É obrigação dos pais e tutores, e de ninguém mais, a vigilância dos filhos, sob pena de configuração de abandono e de responderem pelos prejuízos causados pelos atos praticados pelos menores. Se os pais não deixam suas crianças desacompanhadas na rua, porque o fazem com relação à Internet? Nesse sentido, já existem decisões judiciais condenando os pais por práticas discriminatórias praticadas pelos filhos nas redes sociais. Um comentário ofensivo feito pelo filho em relação à um colega pode sim gerar uma condenação aos pais, por não terem tido o cuidado de supervisionar o uso da Internet pelos filhos.
Tenho uma visão um pouco restritiva sobre essa questão, mas creio que, se disseminado este conceito, os problemas relativos ao tema tendem a ser consideravelmente menores. Penso que uma criança (com até 12 anos incompletos) não pode ter um smartphone com acesso à Internet. Isso é o mesmo que deixá-la sozinha na rua. Como constatou a referida pesquisa, tem-se visto crianças a partir de seis anos portando smartphones nas escolas. Um perigo, no meu modo de ver.

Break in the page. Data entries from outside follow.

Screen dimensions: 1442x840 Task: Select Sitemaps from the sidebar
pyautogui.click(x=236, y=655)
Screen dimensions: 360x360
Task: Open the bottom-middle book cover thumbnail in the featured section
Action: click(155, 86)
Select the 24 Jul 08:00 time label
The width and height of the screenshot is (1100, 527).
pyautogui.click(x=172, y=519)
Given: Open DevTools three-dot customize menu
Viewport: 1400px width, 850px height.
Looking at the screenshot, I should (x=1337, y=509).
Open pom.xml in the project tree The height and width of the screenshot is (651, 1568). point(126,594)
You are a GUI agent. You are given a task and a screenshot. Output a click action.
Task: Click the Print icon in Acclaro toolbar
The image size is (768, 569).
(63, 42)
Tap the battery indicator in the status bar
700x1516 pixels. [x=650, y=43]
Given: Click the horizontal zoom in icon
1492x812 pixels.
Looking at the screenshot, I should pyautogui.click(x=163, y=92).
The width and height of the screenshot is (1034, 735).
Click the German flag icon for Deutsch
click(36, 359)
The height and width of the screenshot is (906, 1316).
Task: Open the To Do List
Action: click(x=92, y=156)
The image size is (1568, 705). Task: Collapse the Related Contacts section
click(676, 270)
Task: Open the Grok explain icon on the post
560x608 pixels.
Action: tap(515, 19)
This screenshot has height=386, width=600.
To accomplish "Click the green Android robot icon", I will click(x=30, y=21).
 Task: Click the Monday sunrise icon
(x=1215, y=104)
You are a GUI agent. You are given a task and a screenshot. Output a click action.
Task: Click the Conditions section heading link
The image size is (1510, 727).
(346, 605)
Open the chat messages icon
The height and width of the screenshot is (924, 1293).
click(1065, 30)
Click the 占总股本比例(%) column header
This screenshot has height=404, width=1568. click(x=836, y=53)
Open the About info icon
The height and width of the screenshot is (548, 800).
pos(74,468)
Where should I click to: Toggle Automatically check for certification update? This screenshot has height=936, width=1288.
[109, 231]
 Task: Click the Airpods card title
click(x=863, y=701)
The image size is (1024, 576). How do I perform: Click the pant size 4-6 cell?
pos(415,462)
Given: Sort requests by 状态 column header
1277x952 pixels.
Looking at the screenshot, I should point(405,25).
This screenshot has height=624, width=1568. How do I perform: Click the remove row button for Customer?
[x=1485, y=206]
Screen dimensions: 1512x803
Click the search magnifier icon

Não estou querendo dizer que se deve excluir nossos filhos da era digital. Longe disso. Mas o que acredito é que o acesso à Internet por crianças, em um dispositivo qualquer, tem que ser efetivamente supervisionado pelos pais, e somente se esta condição estiver presente é que se deve permitir o uso da tecnologia. Não pode haver espaço para exceções.
E mais. Os pais devem se atentar para a classificação etária dos aplicativos. Segundo as regras de uso previstas pelos próprios desenvolvedores, só podem acessar o Facebook ou Snapchat, por exemplo, adolescentes com 13 anos. Para utilizar o Whatsapp, é preciso ter no mínimo 16 anos. Com relação aos aplicativos de vídeos, como YouTube e NetFlix, a idade mínima é 18 anos.
E essa limitação etária faz todo o sentido, exatamente para evitar que as crianças e adolescentes sejam expostos à informações absolutamente prejudiciais à sua formação e desenvolvimento. Ora, se eu não deixo meu filho de seis anos ir sozinho ao cinema e assistir um filme para adultos, porque deixaria que ele tivesse acesso não supervisionado ao YouTube, aplicativo com milhares de vídeos impróprios mediante uma só clicada? Se a criança quiser ver um filme infantil, no cinema ou no YouTube, pode fazê-lo, mas somente com a supervisão efetiva dos pais ou tutores. Essa tem que ser a regra do jogo.
Portanto, a mensagem é para destacar a importância da conscientização dos pais a respeito do direcionamento correto do acesso à smartphones pelos filhos. Assim, com a utilização ética, legal, segura e supervisionada desta importante plataforma de informação, os pais contribuirão de forma saudável para a formação educacional dos seus filhos.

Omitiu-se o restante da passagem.